## TASKS FOR THIS EXERCISE
a – From the Killoyle listing, list the titles of the three novels in the Killoyle trilogy.
b – Write out the stretch of the Killoyle listing from "Roger Boylan is" through "1997 Roger Boylan.", substituting "reissued" for "reprinted".
c – Answer these questions from the Killoyle listing.
(i) How many pages does the book have?
(ii) Who translated the German versions of both novels?
(iii) What is Milo Rogers's job at Spudorgan Hall?

++++ SOURCE EXTRACT

Proving that the spirits of James Joyce, Flann O'Brien, and Samuel Beckett still flow in the veins of at least one Irish writer, Roger Boylan has composed a novel filled with hilarity and doom about the inhabitants of the Irish town of Killoyle: Milo Rogers, a headwaiter and would-be poet with a bit of a drinking problem and a bit of a sexual one; Kathy Hickman, a writer for the woman's fashion magazine Glam, as well as a former pin-up girl; Wolfetone Grey, who reads books only by or about God, and who also makes anonymous phone calls through-out the town in order to make people believe, among other things, that they have just won the lottery; and a host of other peculiar folks, all suffering from and tortured by problems with God, sex, the drink, and of course Ireland. Accompanying all of this is a nameless figure who bursts on the scene in the form of acerbic, opinionated, hilarious footnotes that rudely comment upon the characters and numerous other subjects.

Product Details

ISBN-13: 9781564781451
Publisher: Deep Vellum Publishing
Publication date: 05/01/1997
Series: American Literature
Edition description: 2nd Edition
Pages: 248
Product dimensions: 5.98(w) x 9.00(h) x 0.73(d)
Age Range: 18 Years

About the Author

Roger Boylan is an American writer who was raised in Ireland, France, and Switzerland and attended the University of Ulster and the University of Edinburgh. His novel Killoyle was published in 1997 by Dalkey Archive Press and has been reprinted four times. In 2003, a sequel, The Great Pint-Pulling Olympiad, was published by Grove Press, New York. German versions of both novels, translated by the award-winning German translator and author Harry Rowohlt, were critically and commercially successful. The third volume in the Killoyle trilogy, The Maladjusted Terrorist, was published in Germany in 2006 and is forthcoming in English. The entire trilogy was reissued in German in 2007 by Kein & Aber, Zurich.

Dalkey Archive Press

Read an Excerpt

KILLOYLE
By ROGER BOYLAN

DALKEY ARCHIVE PRESS

Copyright © 1997 Roger Boylan.
All rights reserved.
ISBN: 1-56478-145-3

Like Castle Dracula, or the Bates mansion in Psycho, Spudorgan Hall stood out in stark relief atop its looming escarpment, lit up in the lightning glare that alternated with the barrel-hollow grumbling and asthmatic throat-clearings of distant (but approaching) thunder. It was a quite entertaining phase of the autumnal equinox, especially if viewed from behind twitching lace curtains, or trembling roller blinds—at any rate, more edifying than the telly for the guests at the Hall, as it was for all the snug homebodies and smug early-to-bedders throughout Killoyle City and southeastern Ireland and out to sea almost as far as Wales. Decidedly not entertained, however—although likewise sporadically illuminated—was homeward-bound Milo Rogers, Spudorgan Hall's headwaiter and his own occasional poet and dreamer extraordinaire. Nearing the topmost corner of Uphill Street (a real slog, in that wind), he took a cigarette out of his coat pocket and cursed the fates that (a) allowed his last fag to be waterlogged, (b) did likewise to his matches, and (c) ordered the pubs closed at such a sodbuggering early hour—and on his night off, for the love of God.

"Ballocks," he howled. The thunder burped, sarcastically.

++++++++
++++ AVAILABLE DATA

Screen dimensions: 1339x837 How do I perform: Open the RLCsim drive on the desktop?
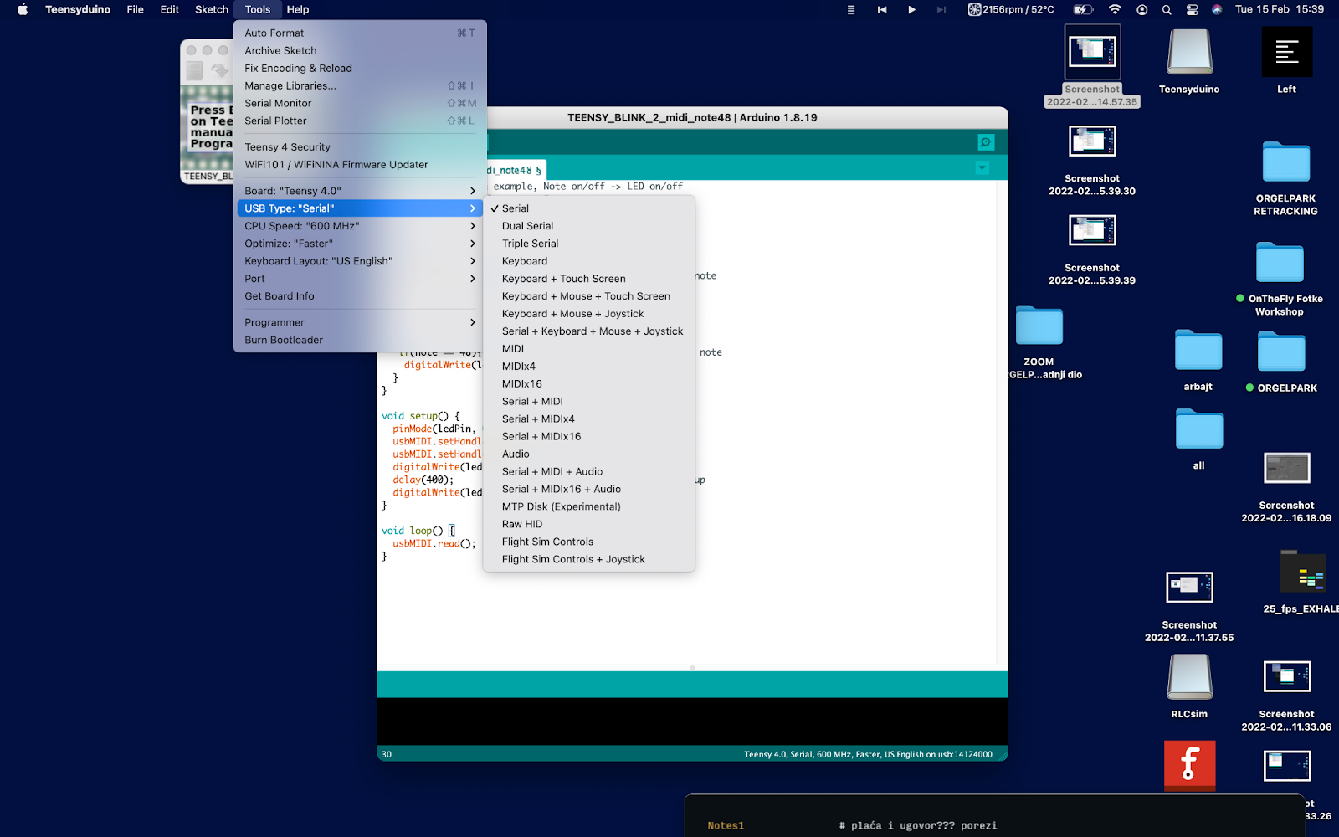tap(1188, 676)
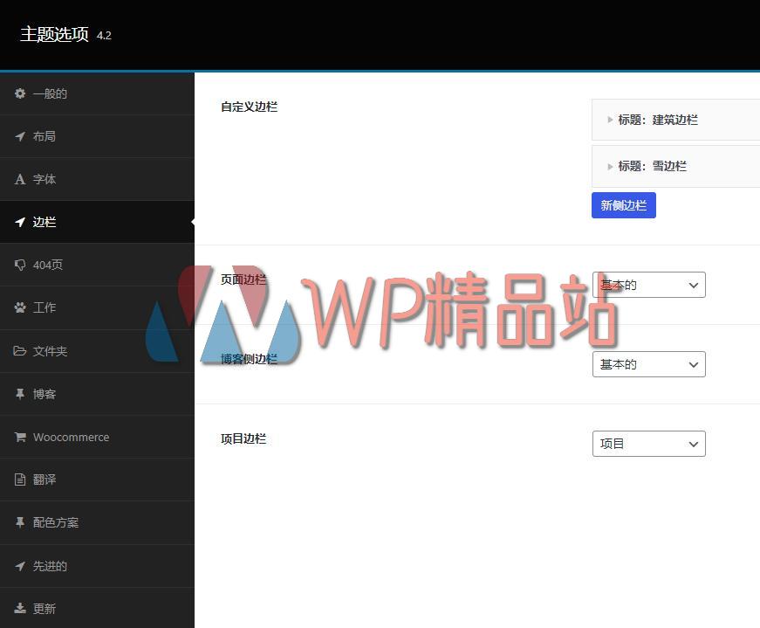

++++++++

## EXERCISE RESULTS
a –
Killoyle
The Great Pint-Pulling Olympiad
The Maladjusted Terrorist

b –
Roger Boylan is an American writer who was raised in Ireland, France, and Switzerland and attended the University of Ulster and the University of Edinburgh. His novel Killoyle was published in 1997 by Dalkey Archive Press and has been reissued four times. In 2003, a sequel, The Great Pint-Pulling Olympiad, was published by Grove Press, New York. German versions of both novels, translated by the award-winning German translator and author Harry Rowohlt, were critically and commercially successful. The third volume in the Killoyle trilogy, The Maladjusted Terrorist, was published in Germany in 2006 and is forthcoming in English. The entire trilogy was reissued in German in 2007 by Kein & Aber, Zurich.

Dalkey Archive Press

Read an Excerpt

KILLOYLE
By ROGER BOYLAN

DALKEY ARCHIVE PRESS

Copyright © 1997 Roger Boylan.

c –
(i) 248
(ii) Harry Rowohlt
(iii) Headwaiter